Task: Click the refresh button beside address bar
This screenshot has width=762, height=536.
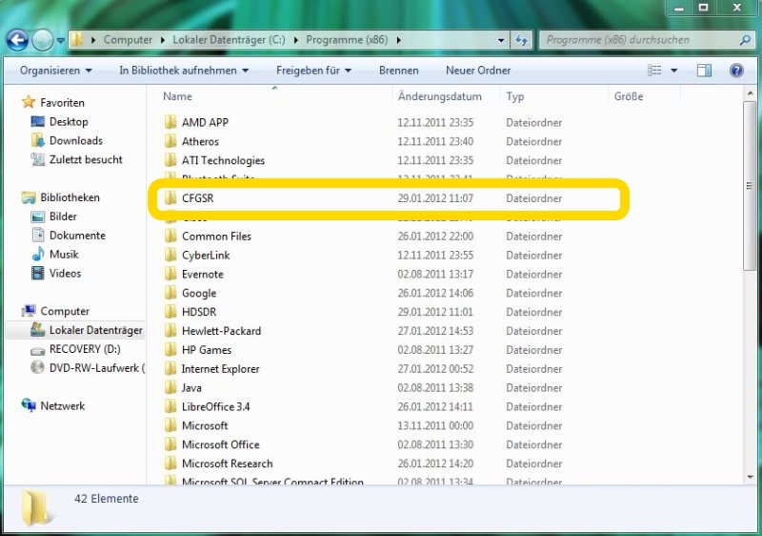Action: point(521,40)
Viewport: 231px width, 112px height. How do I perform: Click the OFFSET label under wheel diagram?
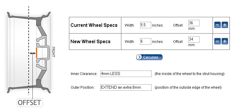[30, 102]
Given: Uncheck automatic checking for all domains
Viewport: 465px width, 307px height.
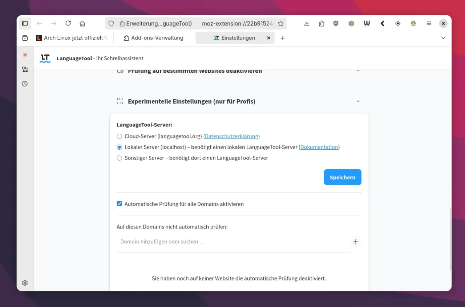Looking at the screenshot, I should (120, 204).
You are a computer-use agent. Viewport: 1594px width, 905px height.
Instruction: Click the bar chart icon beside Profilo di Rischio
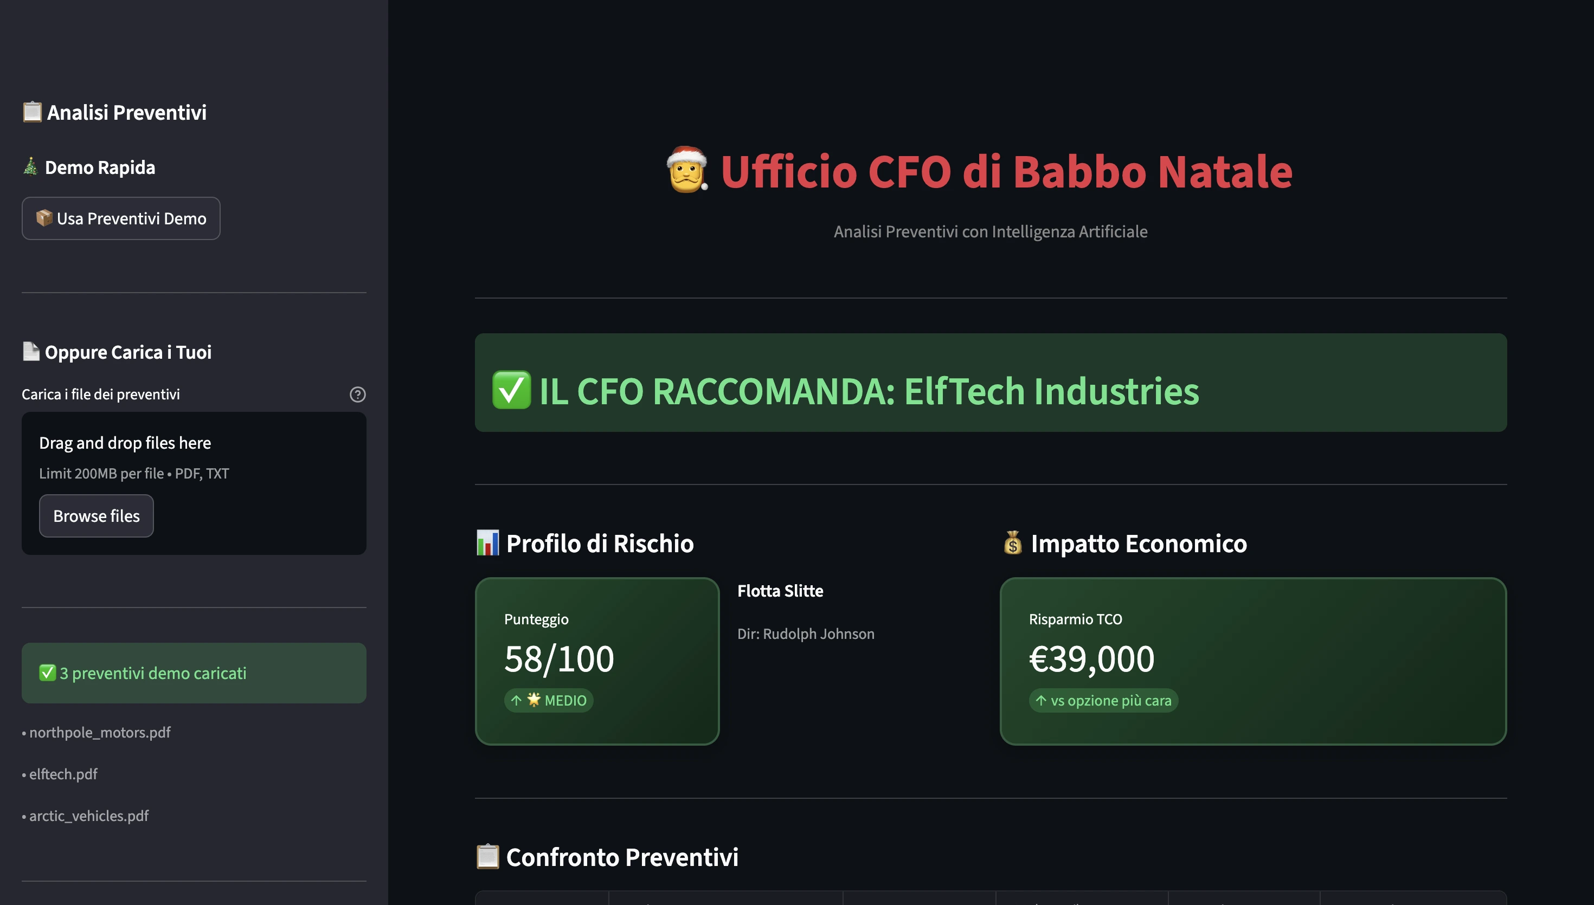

....................

## [WORK REQUIRED]
If a line in the records contains "beside", report it.

## [FINISHED TASK]
Task: Click the refresh button beside address bar
Instruction: Click the bar chart icon beside Profilo di Rischio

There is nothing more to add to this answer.